DeFi Identity Should Be Focus of U.S. Policymakers, CFTC Says

  • The CFTC wants policymakers to look at ways of identifying the individuals involved in decentralized finance.
  • Some regulators are concerned that the inherent anonymity of the ecosystem opens the door to money laundering, terrorism financing and fraud.

The Commodity Futures Trading Commission (CFTC), the U.S. agency that regulates futures, swaps and options, wants policymakers to look at ways of identifying the individuals involved in decentralized finance (DeFi), a report published Monday said.

Policymakers need to identify and prioritize projects of greatest concern and focus on digital identity, know your customer (KYC) and anti-money laundering (AML) regimes as well as calibration of privacy in DeFi, according to the report.

Regulators are scrabbling to tackle participants' perception that DeFi is immune to regulatory scrutiny, particularly because of the widespread use of pseudonyms to hide users' identity and the decentralized nature of the industry that makes it hard to assign responsibility to anyone in particular.

"The pseudonymity and disintermediation provided in most DeFi systems presents serious concerns for policymakers focused on ensuring AML and countering financing of terrorism (AML/CFT) regimes are effective and provide appropriate protections and victim recourse for consumers," the report said.

Last June, the CFTC, which is vying with the Securities and Exchange Commission to be the main regulator of the crypto industry, won a lawsuit alleging that decentralized autonomous organization (DAO) Ooki DAO offered unregistered commodities. By September, the CFTC had sued three companies building some of the most respectable DeFi protocols for offering illegal derivatives trading. The companies settled the charges.

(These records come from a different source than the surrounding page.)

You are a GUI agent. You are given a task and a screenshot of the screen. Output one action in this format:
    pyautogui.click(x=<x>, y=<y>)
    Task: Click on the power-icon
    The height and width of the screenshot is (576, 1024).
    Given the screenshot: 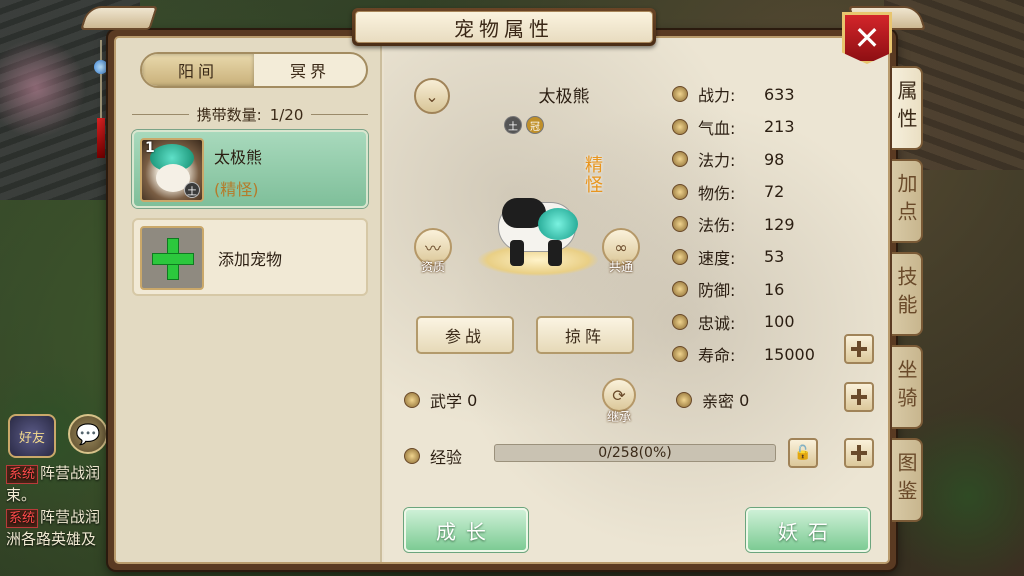 What is the action you would take?
    pyautogui.click(x=680, y=94)
    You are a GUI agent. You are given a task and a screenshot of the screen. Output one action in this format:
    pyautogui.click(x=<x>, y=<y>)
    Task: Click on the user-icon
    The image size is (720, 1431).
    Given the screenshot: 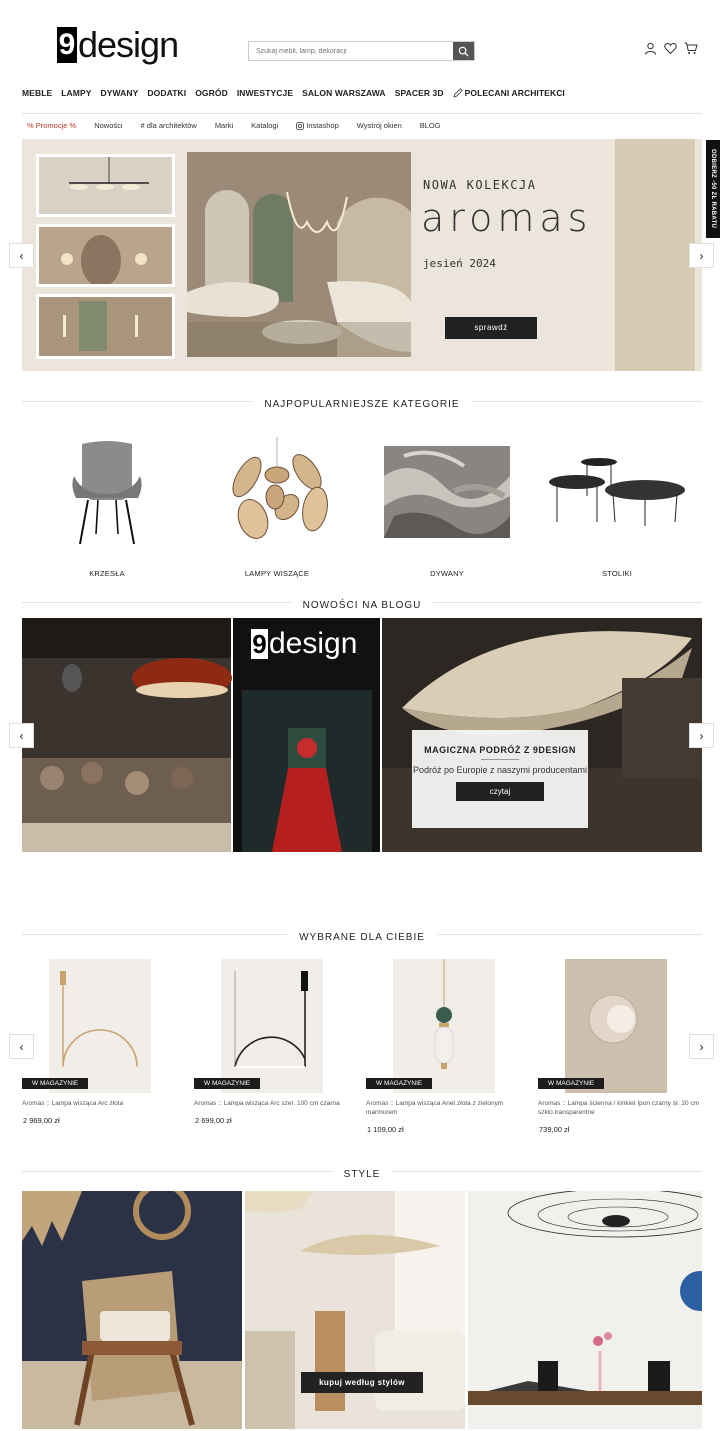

"A central concern related to DeFi systems is the lack of, and some industry designs to avoid, clear lines of responsibility and accountability," Christy Goldsmith Romero, one of the five CFTC Commissioners, said in a statement accompanying the report. Goldsmith Romero is the sponsor of the CFTC's Technology Advisory Committee, whose subcommittee produced the report.

DeFi has "no clear route to ensuring victim recourse, defense against illicit exploitation, or the ability to insert necessary changes and controls during periods of crisis and network stress," she said.

The Financial Crimes Enforcement Network (FinCEN) is also looking at ways of identifying individuals active in decentralized finance, and last week introduced a beneficial ownership reporting system that requires many companies operating in the U.S. to say who directly or indirectly owns or controls them.

“In just one week, we’ve received over 100,000 filings,” Yellen said at a separate event on Monday.